■ **Prompt**:
Please return the material below line for line, changing nothing in any of it.

■ **Exercise materials**:
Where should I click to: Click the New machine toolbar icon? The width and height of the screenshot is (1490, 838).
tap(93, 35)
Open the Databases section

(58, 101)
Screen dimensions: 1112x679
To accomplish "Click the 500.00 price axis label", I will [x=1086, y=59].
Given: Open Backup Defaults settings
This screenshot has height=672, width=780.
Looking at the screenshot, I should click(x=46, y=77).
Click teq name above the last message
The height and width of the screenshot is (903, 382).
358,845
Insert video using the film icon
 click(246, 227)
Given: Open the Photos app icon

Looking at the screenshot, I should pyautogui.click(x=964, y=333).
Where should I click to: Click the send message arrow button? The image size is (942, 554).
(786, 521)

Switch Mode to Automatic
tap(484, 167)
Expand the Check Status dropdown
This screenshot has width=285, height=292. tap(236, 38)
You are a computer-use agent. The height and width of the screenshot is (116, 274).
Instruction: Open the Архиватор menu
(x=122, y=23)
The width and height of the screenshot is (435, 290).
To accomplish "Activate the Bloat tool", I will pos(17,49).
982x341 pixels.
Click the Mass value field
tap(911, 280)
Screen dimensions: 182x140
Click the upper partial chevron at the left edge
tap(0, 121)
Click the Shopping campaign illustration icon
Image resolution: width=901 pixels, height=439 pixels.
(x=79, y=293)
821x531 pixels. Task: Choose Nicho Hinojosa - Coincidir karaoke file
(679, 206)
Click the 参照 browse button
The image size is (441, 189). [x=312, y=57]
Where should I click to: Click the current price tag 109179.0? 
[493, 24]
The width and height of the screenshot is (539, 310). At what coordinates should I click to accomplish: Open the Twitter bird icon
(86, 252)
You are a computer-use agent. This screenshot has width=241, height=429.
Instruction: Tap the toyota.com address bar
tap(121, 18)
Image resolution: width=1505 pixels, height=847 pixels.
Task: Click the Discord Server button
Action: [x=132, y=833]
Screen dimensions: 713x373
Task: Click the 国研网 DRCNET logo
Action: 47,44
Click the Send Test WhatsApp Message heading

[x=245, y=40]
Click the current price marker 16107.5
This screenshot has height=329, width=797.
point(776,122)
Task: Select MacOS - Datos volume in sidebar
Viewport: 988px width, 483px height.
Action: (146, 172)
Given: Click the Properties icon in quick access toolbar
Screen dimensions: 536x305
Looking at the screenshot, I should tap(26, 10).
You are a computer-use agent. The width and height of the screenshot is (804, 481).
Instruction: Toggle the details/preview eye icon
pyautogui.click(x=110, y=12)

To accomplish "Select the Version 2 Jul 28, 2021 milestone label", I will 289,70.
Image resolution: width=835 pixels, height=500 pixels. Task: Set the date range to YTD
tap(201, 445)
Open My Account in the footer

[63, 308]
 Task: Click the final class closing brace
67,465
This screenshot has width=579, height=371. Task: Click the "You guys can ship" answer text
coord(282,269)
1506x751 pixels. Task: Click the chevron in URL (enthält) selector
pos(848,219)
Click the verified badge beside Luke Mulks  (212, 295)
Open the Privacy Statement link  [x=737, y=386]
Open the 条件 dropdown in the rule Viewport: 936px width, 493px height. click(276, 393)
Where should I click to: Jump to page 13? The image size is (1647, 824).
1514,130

■ **In response**:
Where should I click to: Click the New machine toolbar icon? The width and height of the screenshot is (1490, 838).
tap(93, 35)
Open the Databases section

(58, 101)
Screen dimensions: 1112x679
To accomplish "Click the 500.00 price axis label", I will [x=1086, y=59].
Given: Open Backup Defaults settings
This screenshot has height=672, width=780.
Looking at the screenshot, I should click(x=46, y=77).
Click teq name above the last message
The height and width of the screenshot is (903, 382).
358,845
Insert video using the film icon
 click(246, 227)
Given: Open the Photos app icon

Looking at the screenshot, I should pyautogui.click(x=964, y=333).
Where should I click to: Click the send message arrow button? The image size is (942, 554).
(786, 521)

Switch Mode to Automatic
tap(484, 167)
Expand the Check Status dropdown
This screenshot has width=285, height=292. tap(236, 38)
You are a computer-use agent. The height and width of the screenshot is (116, 274).
Instruction: Open the Архиватор menu
(x=122, y=23)
The width and height of the screenshot is (435, 290).
To accomplish "Activate the Bloat tool", I will pos(17,49).
982x341 pixels.
Click the Mass value field
tap(911, 280)
Screen dimensions: 182x140
Click the upper partial chevron at the left edge
tap(0, 121)
Click the Shopping campaign illustration icon
Image resolution: width=901 pixels, height=439 pixels.
(x=79, y=293)
821x531 pixels. Task: Choose Nicho Hinojosa - Coincidir karaoke file
(679, 206)
Click the 参照 browse button
The image size is (441, 189). [x=312, y=57]
Where should I click to: Click the current price tag 109179.0? 
[493, 24]
The width and height of the screenshot is (539, 310). At what coordinates should I click to accomplish: Open the Twitter bird icon
(86, 252)
You are a computer-use agent. This screenshot has width=241, height=429.
Instruction: Tap the toyota.com address bar
tap(121, 18)
Image resolution: width=1505 pixels, height=847 pixels.
Task: Click the Discord Server button
Action: [x=132, y=833]
Screen dimensions: 713x373
Task: Click the 国研网 DRCNET logo
Action: 47,44
Click the Send Test WhatsApp Message heading

[x=245, y=40]
Click the current price marker 16107.5
This screenshot has height=329, width=797.
point(776,122)
Task: Select MacOS - Datos volume in sidebar
Viewport: 988px width, 483px height.
Action: (146, 172)
Given: Click the Properties icon in quick access toolbar
Screen dimensions: 536x305
Looking at the screenshot, I should tap(26, 10).
You are a computer-use agent. The width and height of the screenshot is (804, 481).
Instruction: Toggle the details/preview eye icon
pyautogui.click(x=110, y=12)

To accomplish "Select the Version 2 Jul 28, 2021 milestone label", I will 289,70.
Image resolution: width=835 pixels, height=500 pixels. Task: Set the date range to YTD
tap(201, 445)
Open My Account in the footer

[63, 308]
 Task: Click the final class closing brace
67,465
This screenshot has width=579, height=371. Task: Click the "You guys can ship" answer text
coord(282,269)
1506x751 pixels. Task: Click the chevron in URL (enthält) selector
pos(848,219)
Click the verified badge beside Luke Mulks  (212, 295)
Open the Privacy Statement link  [x=737, y=386]
Open the 条件 dropdown in the rule Viewport: 936px width, 493px height. click(276, 393)
Where should I click to: Jump to page 13? The image size is (1647, 824).
1514,130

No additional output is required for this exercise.